Render every line of the rows below as a JSON list of strings, one string per line, with blank lines left out.

* [Data listing]:
=-=-=
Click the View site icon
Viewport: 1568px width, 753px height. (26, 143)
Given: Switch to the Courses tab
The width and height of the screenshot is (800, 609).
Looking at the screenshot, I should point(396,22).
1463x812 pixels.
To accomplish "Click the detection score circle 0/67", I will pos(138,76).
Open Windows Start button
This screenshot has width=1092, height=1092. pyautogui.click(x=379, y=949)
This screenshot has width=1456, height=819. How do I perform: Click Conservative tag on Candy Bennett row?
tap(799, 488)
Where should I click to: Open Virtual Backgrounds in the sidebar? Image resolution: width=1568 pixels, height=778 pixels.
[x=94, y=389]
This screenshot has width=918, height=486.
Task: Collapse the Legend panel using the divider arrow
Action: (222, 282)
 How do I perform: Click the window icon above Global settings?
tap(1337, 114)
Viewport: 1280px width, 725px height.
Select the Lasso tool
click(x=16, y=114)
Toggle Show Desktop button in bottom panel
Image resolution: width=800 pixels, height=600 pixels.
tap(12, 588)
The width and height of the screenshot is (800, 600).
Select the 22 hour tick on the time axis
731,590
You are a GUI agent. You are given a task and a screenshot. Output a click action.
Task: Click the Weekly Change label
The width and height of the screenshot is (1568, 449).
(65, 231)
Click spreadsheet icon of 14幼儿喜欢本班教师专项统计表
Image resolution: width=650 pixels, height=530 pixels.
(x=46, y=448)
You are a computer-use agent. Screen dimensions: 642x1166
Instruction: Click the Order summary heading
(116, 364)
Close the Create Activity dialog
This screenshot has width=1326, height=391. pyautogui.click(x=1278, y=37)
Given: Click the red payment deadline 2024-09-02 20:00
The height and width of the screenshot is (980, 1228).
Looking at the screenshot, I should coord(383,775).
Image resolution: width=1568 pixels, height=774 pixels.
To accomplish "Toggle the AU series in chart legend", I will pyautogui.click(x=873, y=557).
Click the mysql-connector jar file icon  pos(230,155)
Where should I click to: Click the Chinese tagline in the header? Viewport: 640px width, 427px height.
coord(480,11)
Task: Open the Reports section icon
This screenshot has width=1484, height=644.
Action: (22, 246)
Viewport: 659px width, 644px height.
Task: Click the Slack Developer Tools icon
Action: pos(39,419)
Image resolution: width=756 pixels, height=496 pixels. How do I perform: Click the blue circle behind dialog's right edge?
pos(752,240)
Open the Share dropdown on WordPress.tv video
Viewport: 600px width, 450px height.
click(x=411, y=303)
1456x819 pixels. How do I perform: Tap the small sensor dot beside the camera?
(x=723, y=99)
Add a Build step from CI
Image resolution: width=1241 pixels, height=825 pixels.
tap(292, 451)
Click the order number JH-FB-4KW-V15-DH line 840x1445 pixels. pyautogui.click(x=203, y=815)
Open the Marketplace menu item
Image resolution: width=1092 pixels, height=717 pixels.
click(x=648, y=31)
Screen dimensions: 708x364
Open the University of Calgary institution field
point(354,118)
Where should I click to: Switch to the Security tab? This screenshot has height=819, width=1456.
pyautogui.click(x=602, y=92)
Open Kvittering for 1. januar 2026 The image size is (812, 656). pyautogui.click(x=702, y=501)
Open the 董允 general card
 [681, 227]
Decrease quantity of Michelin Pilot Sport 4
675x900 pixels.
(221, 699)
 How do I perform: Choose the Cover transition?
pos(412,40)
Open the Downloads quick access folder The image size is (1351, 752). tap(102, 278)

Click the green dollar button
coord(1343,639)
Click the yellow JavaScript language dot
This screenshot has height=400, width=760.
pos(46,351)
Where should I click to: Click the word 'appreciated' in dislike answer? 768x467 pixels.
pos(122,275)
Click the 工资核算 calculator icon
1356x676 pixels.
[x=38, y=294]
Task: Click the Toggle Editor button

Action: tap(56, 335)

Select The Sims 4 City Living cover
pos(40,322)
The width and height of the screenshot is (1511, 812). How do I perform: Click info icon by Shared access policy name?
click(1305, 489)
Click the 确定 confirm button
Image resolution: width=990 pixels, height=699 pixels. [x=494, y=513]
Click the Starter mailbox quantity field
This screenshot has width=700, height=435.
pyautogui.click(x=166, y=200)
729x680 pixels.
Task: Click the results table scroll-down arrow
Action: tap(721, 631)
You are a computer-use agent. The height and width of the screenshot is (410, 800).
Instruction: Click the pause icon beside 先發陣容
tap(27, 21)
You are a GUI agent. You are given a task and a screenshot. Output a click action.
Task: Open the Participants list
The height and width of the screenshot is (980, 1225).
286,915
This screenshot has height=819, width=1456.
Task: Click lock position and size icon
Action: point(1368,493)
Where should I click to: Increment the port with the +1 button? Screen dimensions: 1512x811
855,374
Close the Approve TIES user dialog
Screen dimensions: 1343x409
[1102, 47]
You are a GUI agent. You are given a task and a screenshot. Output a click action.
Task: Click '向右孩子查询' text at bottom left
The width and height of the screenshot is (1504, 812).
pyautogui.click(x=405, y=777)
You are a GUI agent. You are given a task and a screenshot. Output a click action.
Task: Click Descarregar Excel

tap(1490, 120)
=-=-=
* [Problem solution]:
[
  "Click the View site icon",
  "Viewport: 1568px width, 753px height. (26, 143)",
  "Given: Switch to the Courses tab",
  "The width and height of the screenshot is (800, 609).",
  "Looking at the screenshot, I should point(396,22).",
  "1463x812 pixels.",
  "To accomplish \"Click the detection score circle 0/67\", I will pos(138,76).",
  "Open Windows Start button",
  "This screenshot has width=1092, height=1092. pyautogui.click(x=379, y=949)",
  "This screenshot has width=1456, height=819. How do I perform: Click Conservative tag on Candy Bennett row?",
  "tap(799, 488)",
  "Where should I click to: Open Virtual Backgrounds in the sidebar? Image resolution: width=1568 pixels, height=778 pixels.",
  "[x=94, y=389]",
  "This screenshot has width=918, height=486.",
  "Task: Collapse the Legend panel using the divider arrow",
  "Action: (222, 282)",
  " How do I perform: Click the window icon above Global settings?",
  "tap(1337, 114)",
  "Viewport: 1280px width, 725px height.",
  "Select the Lasso tool",
  "click(x=16, y=114)",
  "Toggle Show Desktop button in bottom panel",
  "Image resolution: width=800 pixels, height=600 pixels.",
  "tap(12, 588)",
  "The width and height of the screenshot is (800, 600).",
  "Select the 22 hour tick on the time axis",
  "731,590",
  "You are a GUI agent. You are given a task and a screenshot. Output a click action.",
  "Task: Click the Weekly Change label",
  "The width and height of the screenshot is (1568, 449).",
  "(65, 231)",
  "Click spreadsheet icon of 14幼儿喜欢本班教师专项统计表",
  "Image resolution: width=650 pixels, height=530 pixels.",
  "(x=46, y=448)",
  "You are a computer-use agent. Screen dimensions: 642x1166",
  "Instruction: Click the Order summary heading",
  "(116, 364)",
  "Close the Create Activity dialog",
  "This screenshot has width=1326, height=391. pyautogui.click(x=1278, y=37)",
  "Given: Click the red payment deadline 2024-09-02 20:00",
  "The height and width of the screenshot is (980, 1228).",
  "Looking at the screenshot, I should coord(383,775).",
  "Image resolution: width=1568 pixels, height=774 pixels.",
  "To accomplish \"Toggle the AU series in chart legend\", I will pyautogui.click(x=873, y=557).",
  "Click the mysql-connector jar file icon  pos(230,155)",
  "Where should I click to: Click the Chinese tagline in the header? Viewport: 640px width, 427px height.",
  "coord(480,11)",
  "Task: Open the Reports section icon",
  "This screenshot has width=1484, height=644.",
  "Action: (22, 246)",
  "Viewport: 659px width, 644px height.",
  "Task: Click the Slack Developer Tools icon",
  "Action: pos(39,419)",
  "Image resolution: width=756 pixels, height=496 pixels. How do I perform: Click the blue circle behind dialog's right edge?",
  "pos(752,240)",
  "Open the Share dropdown on WordPress.tv video",
  "Viewport: 600px width, 450px height.",
  "click(x=411, y=303)",
  "1456x819 pixels. How do I perform: Tap the small sensor dot beside the camera?",
  "(x=723, y=99)",
  "Add a Build step from CI",
  "Image resolution: width=1241 pixels, height=825 pixels.",
  "tap(292, 451)",
  "Click the order number JH-FB-4KW-V15-DH line 840x1445 pixels. pyautogui.click(x=203, y=815)",
  "Open the Marketplace menu item",
  "Image resolution: width=1092 pixels, height=717 pixels.",
  "click(x=648, y=31)",
  "Screen dimensions: 708x364",
  "Open the University of Calgary institution field",
  "point(354,118)",
  "Where should I click to: Switch to the Security tab? This screenshot has height=819, width=1456.",
  "pyautogui.click(x=602, y=92)",
  "Open Kvittering for 1. januar 2026 The image size is (812, 656). pyautogui.click(x=702, y=501)",
  "Open the 董允 general card",
  " [681, 227]",
  "Decrease quantity of Michelin Pilot Sport 4",
  "675x900 pixels.",
  "(221, 699)",
  " How do I perform: Choose the Cover transition?",
  "pos(412,40)",
  "Open the Downloads quick access folder The image size is (1351, 752). tap(102, 278)",
  "Click the green dollar button",
  "coord(1343,639)",
  "Click the yellow JavaScript language dot",
  "This screenshot has height=400, width=760.",
  "pos(46,351)",
  "Where should I click to: Click the word 'appreciated' in dislike answer? 768x467 pixels.",
  "pos(122,275)",
  "Click the 工资核算 calculator icon",
  "1356x676 pixels.",
  "[x=38, y=294]",
  "Task: Click the Toggle Editor button",
  "Action: tap(56, 335)",
  "Select The Sims 4 City Living cover",
  "pos(40,322)",
  "The width and height of the screenshot is (1511, 812). How do I perform: Click info icon by Shared access policy name?",
  "click(1305, 489)",
  "Click the 确定 confirm button",
  "Image resolution: width=990 pixels, height=699 pixels. [x=494, y=513]",
  "Click the Starter mailbox quantity field",
  "This screenshot has width=700, height=435.",
  "pyautogui.click(x=166, y=200)",
  "729x680 pixels.",
  "Task: Click the results table scroll-down arrow",
  "Action: tap(721, 631)",
  "You are a computer-use agent. The height and width of the screenshot is (410, 800).",
  "Instruction: Click the pause icon beside 先發陣容",
  "tap(27, 21)",
  "You are a GUI agent. You are given a task and a screenshot. Output a click action.",
  "Task: Open the Participants list",
  "The height and width of the screenshot is (980, 1225).",
  "286,915",
  "This screenshot has height=819, width=1456.",
  "Task: Click lock position and size icon",
  "Action: point(1368,493)",
  "Where should I click to: Increment the port with the +1 button? Screen dimensions: 1512x811",
  "855,374",
  "Close the Approve TIES user dialog",
  "Screen dimensions: 1343x409",
  "[1102, 47]",
  "You are a GUI agent. You are given a task and a screenshot. Output a click action.",
  "Task: Click '向右孩子查询' text at bottom left",
  "The width and height of the screenshot is (1504, 812).",
  "pyautogui.click(x=405, y=777)",
  "You are a GUI agent. You are given a task and a screenshot. Output a click action.",
  "Task: Click Descarregar Excel",
  "tap(1490, 120)"
]